Opioid Epidemic

Common Sense, Common Decency, Rural Values

My work in the justice system as an attorney, as well as my mother’s work as a substance abuse counselor in Houston and Henry Counties, has made me strongly aware of the opioid crisis in our area. From 2006 to 2014, the number of drug overdose deaths in Alabama, including opioid deaths climbed 82 percent. Opioid drug overdoses greatly outpaced other drug overdoses. The Centers for Disease Control describes opioids as a class of drugs used to reduce pain. Much of Alabama’s problem comes not from illegal substances, such as heroin but from addiction to prescription painkillers. To alleviate this crisis, I will support:

  • Education and prevention programs for the public and our youth on the dangers of opioid abuse. Health education classes in our public schools should have units regarding the specific dangers connected with misuse of prescription drugs.
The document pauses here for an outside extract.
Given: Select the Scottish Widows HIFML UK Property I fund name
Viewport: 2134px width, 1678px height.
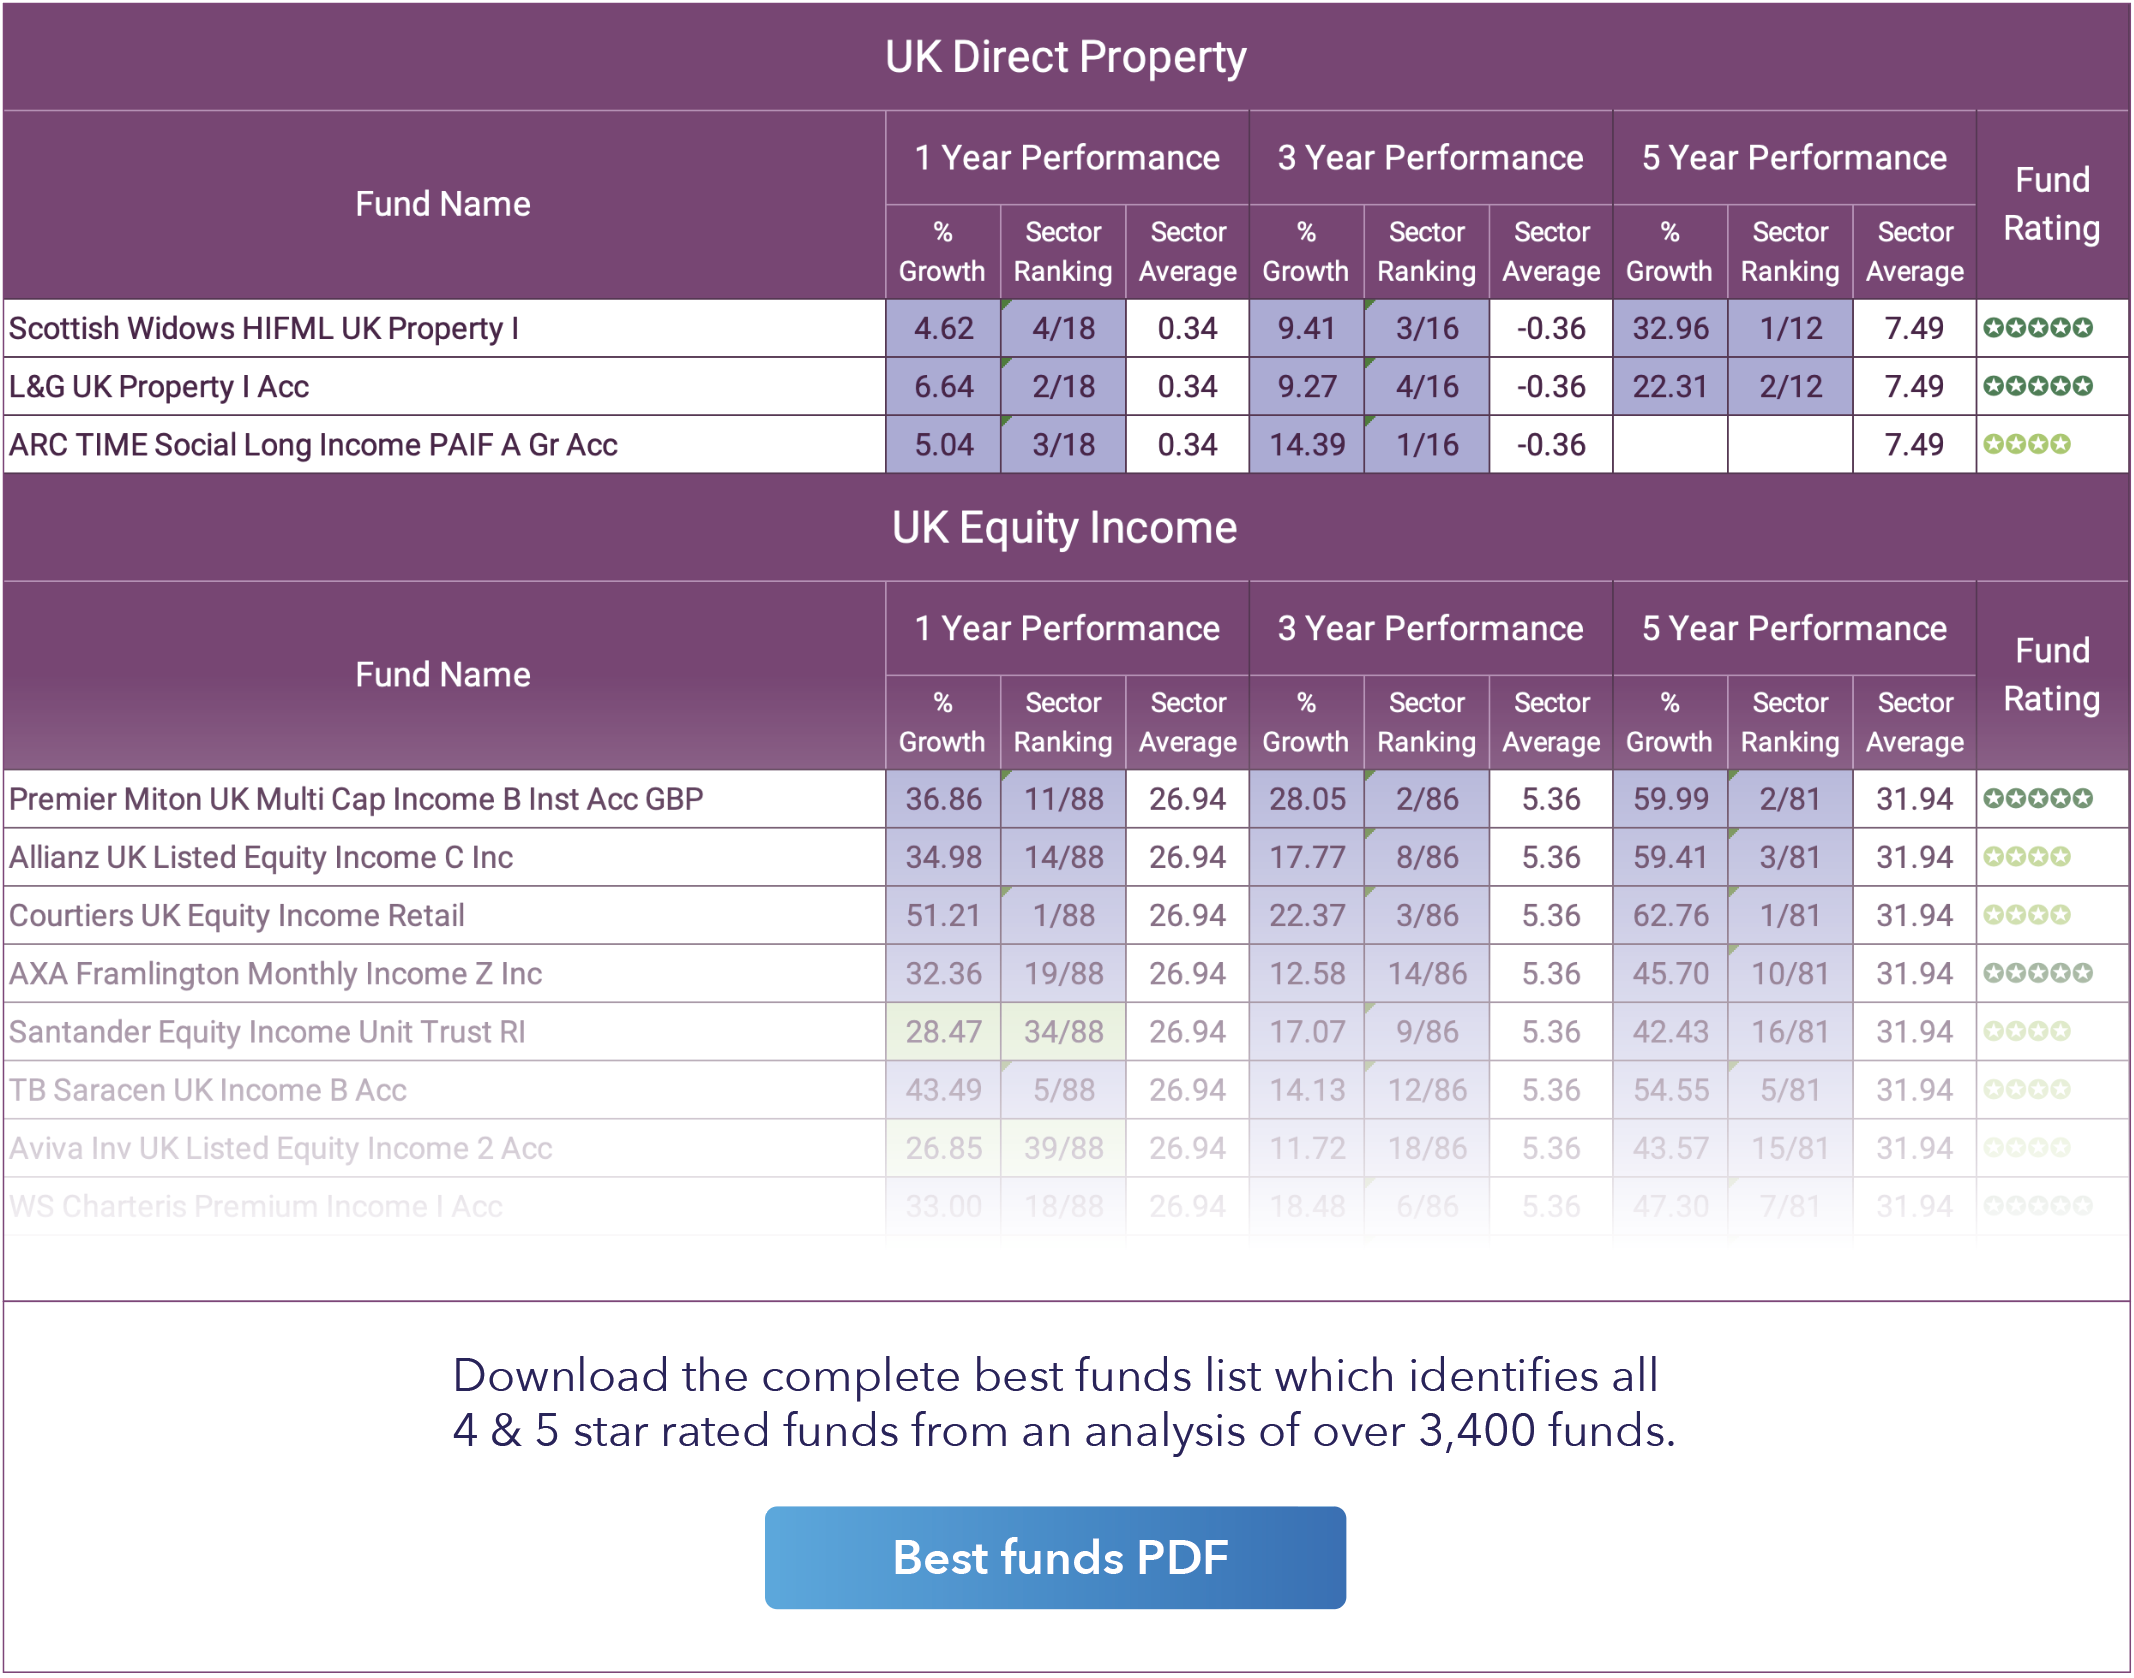Looking at the screenshot, I should point(264,328).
  • Cracking down on illegal drug dealers and unscrupulous over-prescribers. And all prescribers should be required to subscribe to and use the Alabama Prescription Drug Monitoring Program prior to issuing a prescription for an opioid. Doctors having access to and using this information is vital, as it can invite conversations with addicts who may be “doctor shopping.”  
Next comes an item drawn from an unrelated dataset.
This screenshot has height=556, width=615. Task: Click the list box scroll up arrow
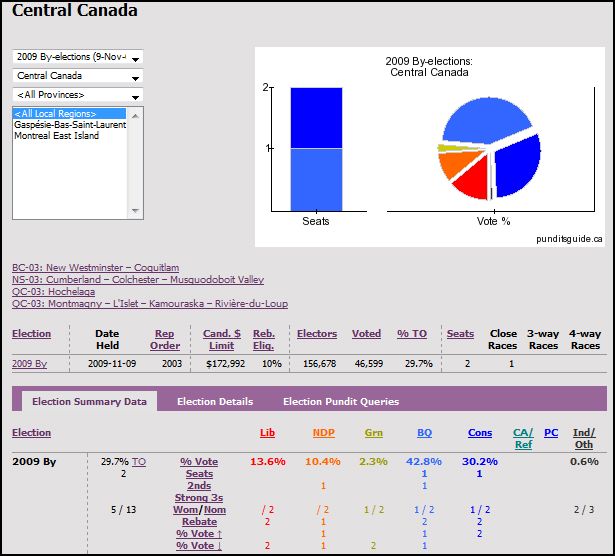tap(135, 116)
  • Allowing for a petition for mental health commitment to be signed due solely to substance abuse and addiction. Alabama is one of only 12 states that does not allow this; families and friends of those suffering from opioid addiction should be empowered to help them in every way possible.
  • Increased funding for expansion of recovery and treatment opportunities for those suffering from addiction. We must make sure that our criminal justice system is not creating a cycle of debt and issues that force addicts to reoffend.